Di satu bangunan rumah terdengar isakan tangis seorang perempuan memecah malam. Di sebelahnya ada perempuan lain yang sengaja menenangkan kesedihan perempuan pertama tadi.
"Sudahlah, Vie. Jangan sedih terus. Nanti Mbak Ris jadi lebih sedih lho!"
"Vie bener-bener ngerasa dikerjain, Mbak. Bener-bener.
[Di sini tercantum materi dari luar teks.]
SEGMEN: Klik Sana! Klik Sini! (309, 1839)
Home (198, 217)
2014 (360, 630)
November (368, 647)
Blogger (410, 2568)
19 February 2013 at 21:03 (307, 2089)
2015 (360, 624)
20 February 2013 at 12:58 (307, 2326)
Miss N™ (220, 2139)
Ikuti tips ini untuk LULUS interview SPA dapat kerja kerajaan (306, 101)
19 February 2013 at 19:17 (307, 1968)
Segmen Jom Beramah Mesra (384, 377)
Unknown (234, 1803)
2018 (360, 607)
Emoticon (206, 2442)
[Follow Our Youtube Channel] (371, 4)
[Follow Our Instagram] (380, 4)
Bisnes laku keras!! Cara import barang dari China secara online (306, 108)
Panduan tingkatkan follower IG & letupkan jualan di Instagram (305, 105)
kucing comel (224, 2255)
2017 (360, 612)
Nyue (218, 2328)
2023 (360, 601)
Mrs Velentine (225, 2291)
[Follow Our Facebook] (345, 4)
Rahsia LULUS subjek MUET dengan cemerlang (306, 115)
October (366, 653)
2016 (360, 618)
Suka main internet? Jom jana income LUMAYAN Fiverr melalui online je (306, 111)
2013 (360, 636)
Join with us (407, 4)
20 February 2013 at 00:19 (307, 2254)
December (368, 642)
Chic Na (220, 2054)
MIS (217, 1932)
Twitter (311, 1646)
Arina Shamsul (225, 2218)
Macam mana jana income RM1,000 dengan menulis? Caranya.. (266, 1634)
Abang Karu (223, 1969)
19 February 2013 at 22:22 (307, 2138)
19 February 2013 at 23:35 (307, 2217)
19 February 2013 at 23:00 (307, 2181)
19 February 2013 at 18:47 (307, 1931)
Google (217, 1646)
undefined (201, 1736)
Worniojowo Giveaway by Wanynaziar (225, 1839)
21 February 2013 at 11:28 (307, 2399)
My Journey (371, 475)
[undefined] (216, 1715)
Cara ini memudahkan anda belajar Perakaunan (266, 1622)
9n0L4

Kok dia tega banget," isak Vie tidak berhenti.
"Nggak boleh ngomong gitu dong, sayang...," Mbak Ris memeluk adik semata wayangnya itu. "Jemy kan sudah memberitahu alasannya. Dan, kamu harus menghargai itu."
"Iya, tapi..."
Sore tadi, dengan segala keberaniannya Vie mengutarakan rasa hatinya pada Jemy. Keberanian yang sedikit nekad ini tentu saja dengan keyakinan bahwa Jemy akan menyambutnya sama. Keyakinan yang Vie dapati dari segala perhatian Jemy selama ini.
Namun, Â ternyata Jemy malah mengacak-acak rambut Vie sambil mengatakan bahwa apa yang dilakukan pada Vie selama ini karena rasa sayangnya sebagai seorang kakak. Jemy tidak mempunyai adik atau kakak makanya dia sangat merindukan kehadiran banyak saudara di sekitarnya. Cuma, justru dengan alasan ini membikin Vie merasa sakit luar biasa. Ia merasa dibohongi.